What are the critical unit tests?
Explain the Integration Tests such that it’s clear Correctness is satisfied. Link to test results if possible.

Known issues

If there are any known issues with the solution, make a statement about what they are and why they are Ok to leave unsolved for now. Make tickets for the known issues linked to the original ticket linked above

github-actions · 2024-12-11T23:56:13Z

Unit test report (Pydantic 1.x)

204 tests 204 ✅ 5s ⏱️
1 suites 0 💤
1 files 0 ❌

Results for commit f14e19b.

♻️ This comment has been updated with latest results.

github-actions · 2024-12-11T23:56:15Z

Unit test report ((Pydantic 2.x)

204 tests 204 ✅ 6s ⏱️
1 suites 0 💤
1 files 0 ❌

Results for commit f14e19b.

♻️ This comment has been updated with latest results.
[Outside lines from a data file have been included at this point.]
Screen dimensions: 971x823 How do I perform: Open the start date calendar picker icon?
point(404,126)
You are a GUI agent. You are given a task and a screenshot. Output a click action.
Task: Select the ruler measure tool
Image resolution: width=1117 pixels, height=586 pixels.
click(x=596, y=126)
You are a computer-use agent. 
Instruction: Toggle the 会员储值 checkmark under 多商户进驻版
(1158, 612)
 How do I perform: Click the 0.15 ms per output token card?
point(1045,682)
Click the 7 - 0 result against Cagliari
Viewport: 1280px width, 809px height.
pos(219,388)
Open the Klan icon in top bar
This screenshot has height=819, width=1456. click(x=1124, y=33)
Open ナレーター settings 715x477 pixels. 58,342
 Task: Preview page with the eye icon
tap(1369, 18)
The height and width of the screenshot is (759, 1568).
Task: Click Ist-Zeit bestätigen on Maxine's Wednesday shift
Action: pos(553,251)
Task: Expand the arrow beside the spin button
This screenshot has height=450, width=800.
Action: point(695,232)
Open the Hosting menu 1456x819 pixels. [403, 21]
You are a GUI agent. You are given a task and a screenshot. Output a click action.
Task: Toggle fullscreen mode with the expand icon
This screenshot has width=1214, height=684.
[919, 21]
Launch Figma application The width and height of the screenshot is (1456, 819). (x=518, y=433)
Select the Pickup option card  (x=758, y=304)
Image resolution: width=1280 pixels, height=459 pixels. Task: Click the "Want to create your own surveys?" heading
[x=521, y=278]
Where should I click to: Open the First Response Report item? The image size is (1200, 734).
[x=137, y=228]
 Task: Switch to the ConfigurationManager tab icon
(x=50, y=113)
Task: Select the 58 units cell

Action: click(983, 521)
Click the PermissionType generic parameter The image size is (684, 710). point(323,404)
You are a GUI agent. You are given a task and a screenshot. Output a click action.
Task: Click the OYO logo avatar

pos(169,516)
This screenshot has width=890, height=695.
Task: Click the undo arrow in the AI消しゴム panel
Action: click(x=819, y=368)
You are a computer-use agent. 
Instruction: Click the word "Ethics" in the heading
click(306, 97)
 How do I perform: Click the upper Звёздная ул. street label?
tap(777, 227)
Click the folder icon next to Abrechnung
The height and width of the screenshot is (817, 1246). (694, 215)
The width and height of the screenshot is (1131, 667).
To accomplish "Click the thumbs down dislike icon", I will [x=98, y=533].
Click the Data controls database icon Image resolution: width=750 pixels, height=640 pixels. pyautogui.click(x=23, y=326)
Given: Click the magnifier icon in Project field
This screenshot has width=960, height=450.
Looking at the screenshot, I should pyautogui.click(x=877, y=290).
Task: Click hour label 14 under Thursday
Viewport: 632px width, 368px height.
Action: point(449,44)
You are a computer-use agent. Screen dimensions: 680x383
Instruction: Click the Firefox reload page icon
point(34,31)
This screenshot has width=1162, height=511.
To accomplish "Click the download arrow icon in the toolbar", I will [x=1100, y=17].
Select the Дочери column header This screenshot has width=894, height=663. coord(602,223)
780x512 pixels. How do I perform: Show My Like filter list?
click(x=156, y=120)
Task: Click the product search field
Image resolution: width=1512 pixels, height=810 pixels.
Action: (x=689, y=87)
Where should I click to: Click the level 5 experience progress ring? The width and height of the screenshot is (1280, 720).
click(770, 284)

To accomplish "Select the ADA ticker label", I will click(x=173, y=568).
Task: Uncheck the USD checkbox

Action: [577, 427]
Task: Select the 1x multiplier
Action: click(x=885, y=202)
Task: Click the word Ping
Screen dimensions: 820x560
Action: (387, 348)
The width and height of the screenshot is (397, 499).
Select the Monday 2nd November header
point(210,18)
clinton-encord · 2024-12-11T23:57:57Z

encord/objects/ontology_labels_impl.py

-            file_type=label_row_dict.get("file_type", None),
+            file_type=file_type,


For the longest time, this has just been None lolol.

I believe that we should be able to get the file_type on first requesting the label_row and instead of having to be included in the blob when we initialise labels:
i.e: The above method is called in lr.initialise_labels().
Probably worth checking whether we get the file_type before and we just don't provide it in the label blob and then here it gets overridden by the empty field in the actual label blob. Pretty confident that this is the case, checked. Let me know if this comment is obtuse cause this is a bad change somewhat.

Yes your comment is correct. I'm unsure as to what you want me to do though.
Are you trying to suggest that we don't overwrite it? And keep what we have in file_type before calling initialise_labels?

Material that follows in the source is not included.